----- Data section

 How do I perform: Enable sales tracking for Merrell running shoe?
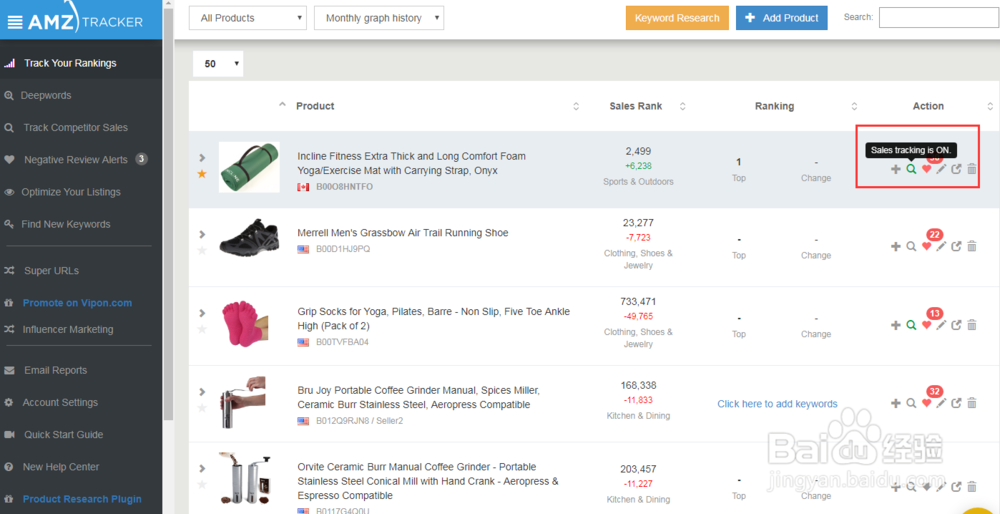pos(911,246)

----------
----- Data section

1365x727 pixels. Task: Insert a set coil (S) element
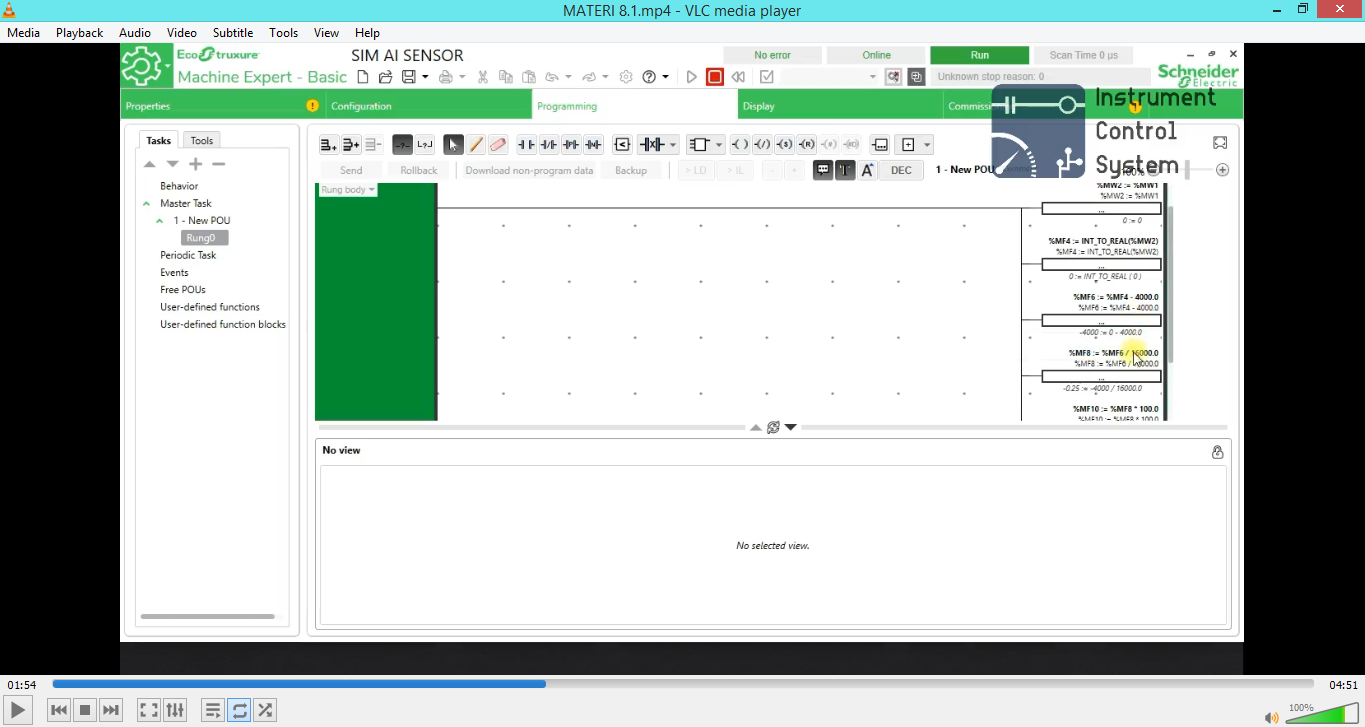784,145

----------
----- Data section

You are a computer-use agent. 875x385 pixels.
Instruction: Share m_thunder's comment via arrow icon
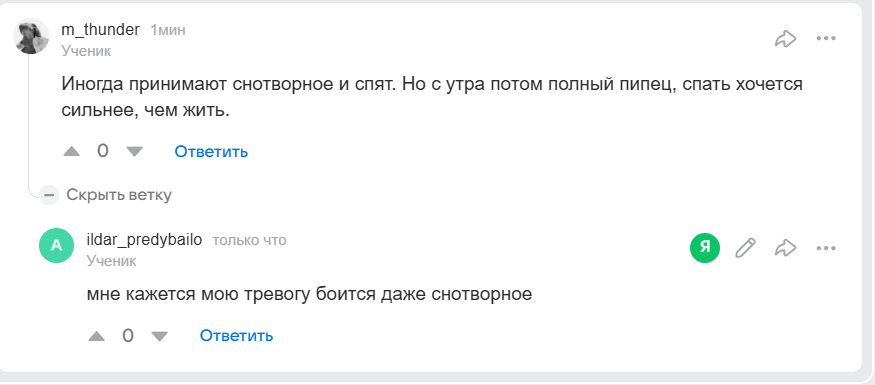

----------

== Direction ==
Convert the entries, starting at the line that contains "How do I perform: Enable" and stopping after the line that contains "pos(911,246)", into a Markdown table with the columns Row and Line, where Row numbers each line and blank lines are skipped. Leave the pictures out of the table.

== In response ==
| Row | Line |
|---|---|
| 1 |  How do I perform: Enable sales tracking for Merrell running shoe? |
| 2 | pos(911,246) |